Baked Aubergine & a Chickpea Salad
Ingredients
- 1 Aubergine / Eggplant
- 1 Courgette / Zucchini
- 1 small can of Chickpeas / Gabanzo Beans
- 2 Spring or Salad / Green Onions
- 1 Celery Stick / Stalk
- 6 cherry tomatoes
- 1/2 tsp garlic granules
- 1/2 tsp cumin + 1/2 tsp sumac
- 1 tbsp olive oil (+ extra for frying)
- 1 tsp balsamic vinegar
- squeeze of lemon juice/black pepper
Instructions
- Preheat your oven to 190 degrees C. Slice off the ends of an aubergine and slice it down the middle. Scoop out the flesh of aubergine (leaving a 1cm rim all of the way around). Sprinkle with olive oil and bake for 30 minutes until soft.

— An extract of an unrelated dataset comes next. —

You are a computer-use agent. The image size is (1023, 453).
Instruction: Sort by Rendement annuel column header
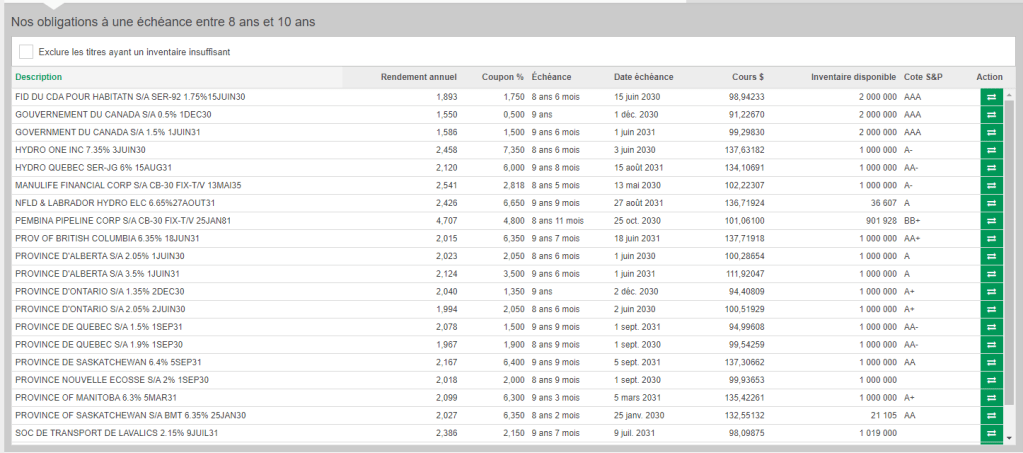419,77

- Chop up the remaining vegetables (celery, spring onion and courgette) including the aubergine flesh and cherry tomatoes and fry until tender (in a little oil) with the cumin, garlic granules and sumac.
- When the aubergine 'boats' are baked/golden, remove from the oven and pour over your softened vegetables into aubergine boats.
- Serve with the chickpeas marinated in the oil, balsamic vinegar, lemon juice and black pepper (mix together before pouring over). Enjoy!!
Notes
Tip - You can serve the dish with yoghurt and can mix cucumber pieces through chickpea salad.